• What needs to be done:
Find the line containing "Task: Click the Nat status Connected value". Retype it and every later line of the records exactly, leaving out pictures.

[Pixel coordinate grounding data]
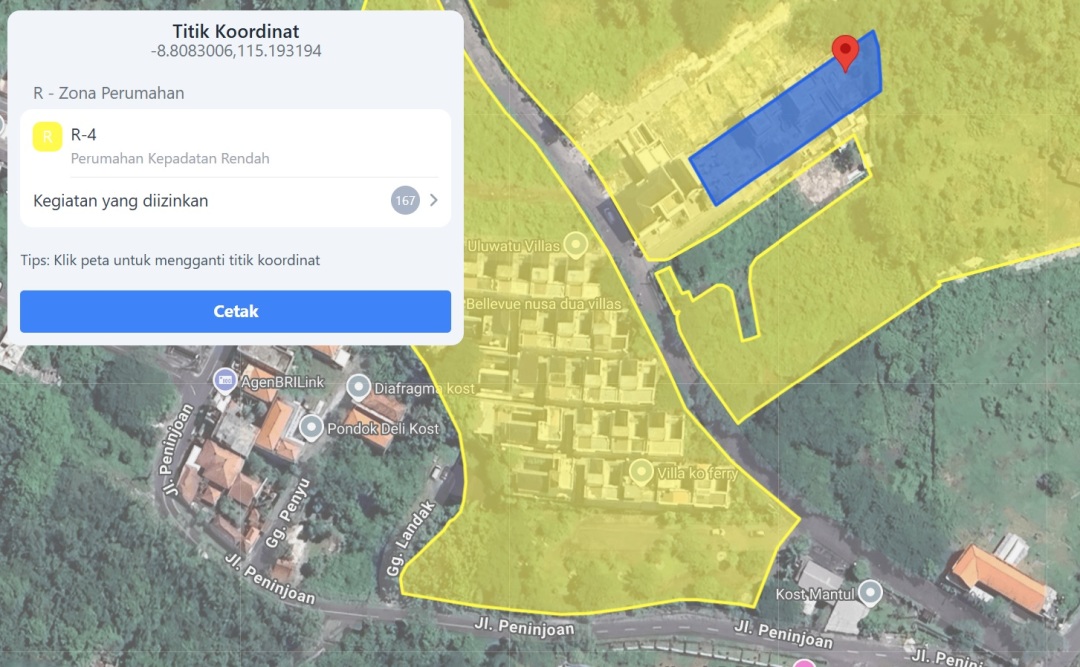Click the Villa ko ferry marker
1080x667 pixels.
[x=641, y=472]
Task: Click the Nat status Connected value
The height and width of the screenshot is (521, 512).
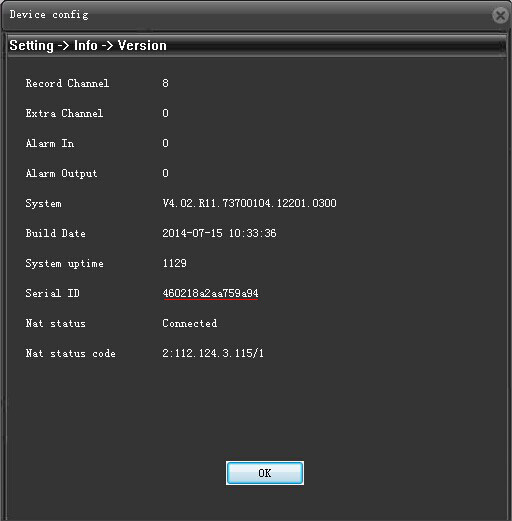Action: (x=190, y=323)
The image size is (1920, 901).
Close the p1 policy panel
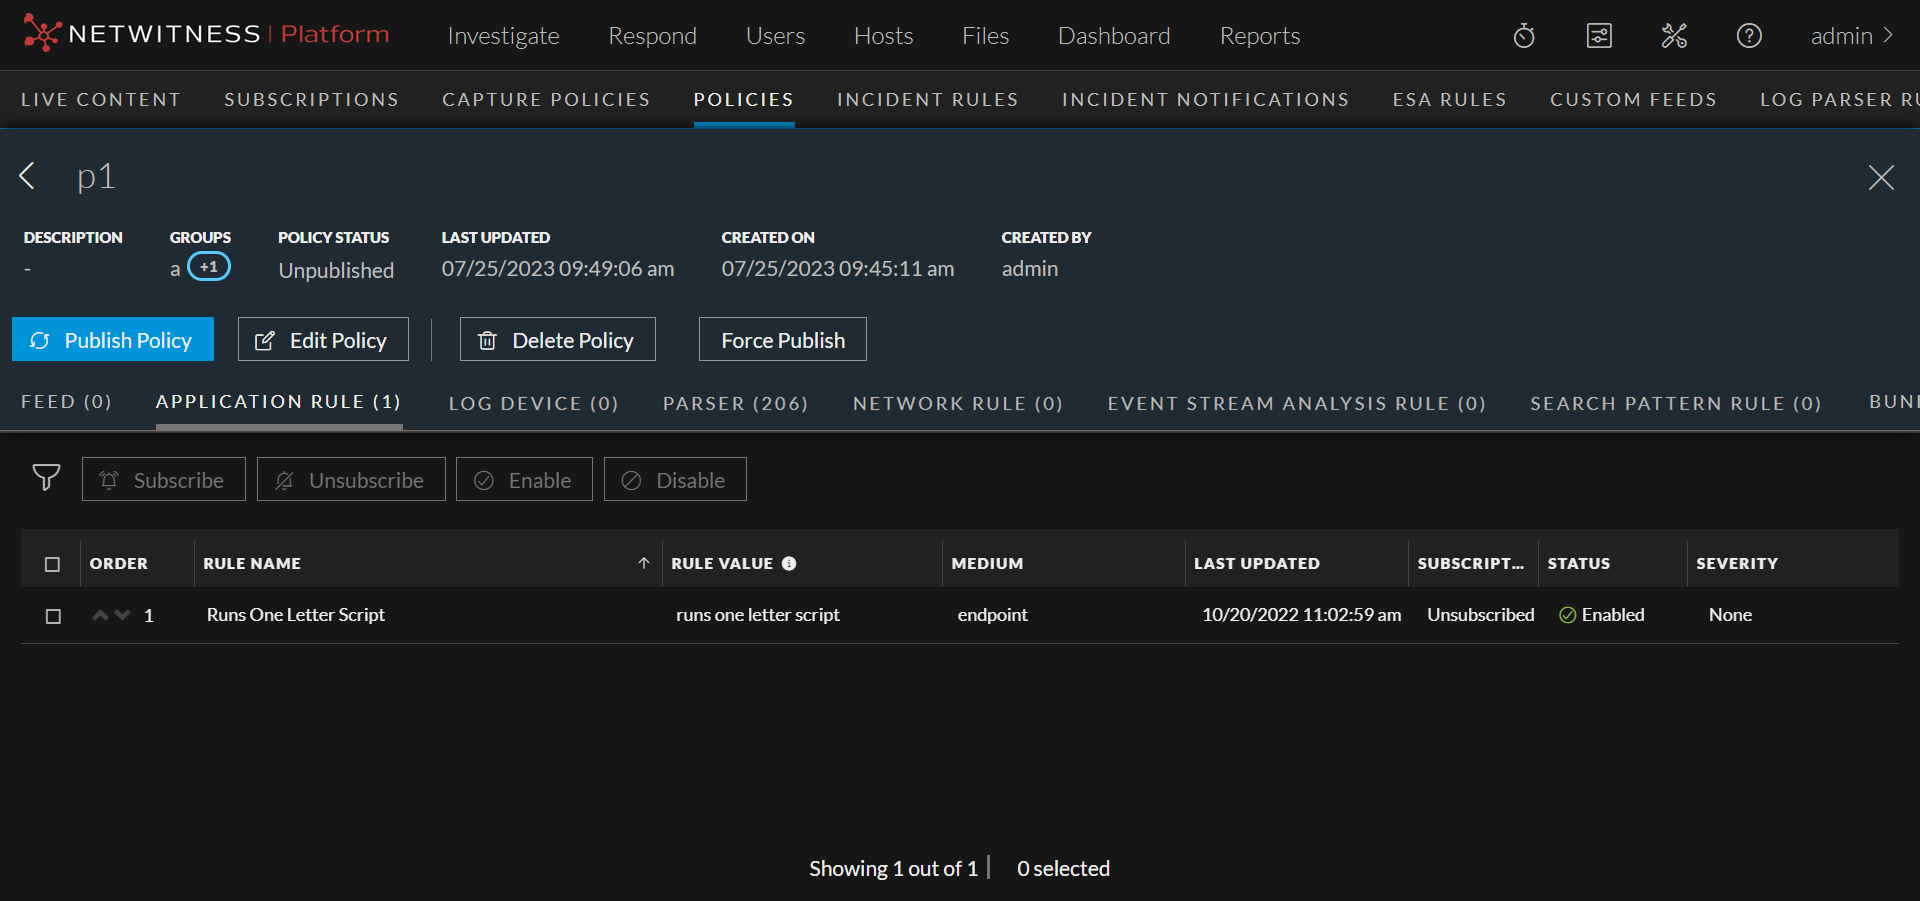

• Output below:
Task: Click the Nat status Connected value
The height and width of the screenshot is (521, 512).
Action: (x=190, y=323)
The image size is (1920, 901).
Close the p1 policy panel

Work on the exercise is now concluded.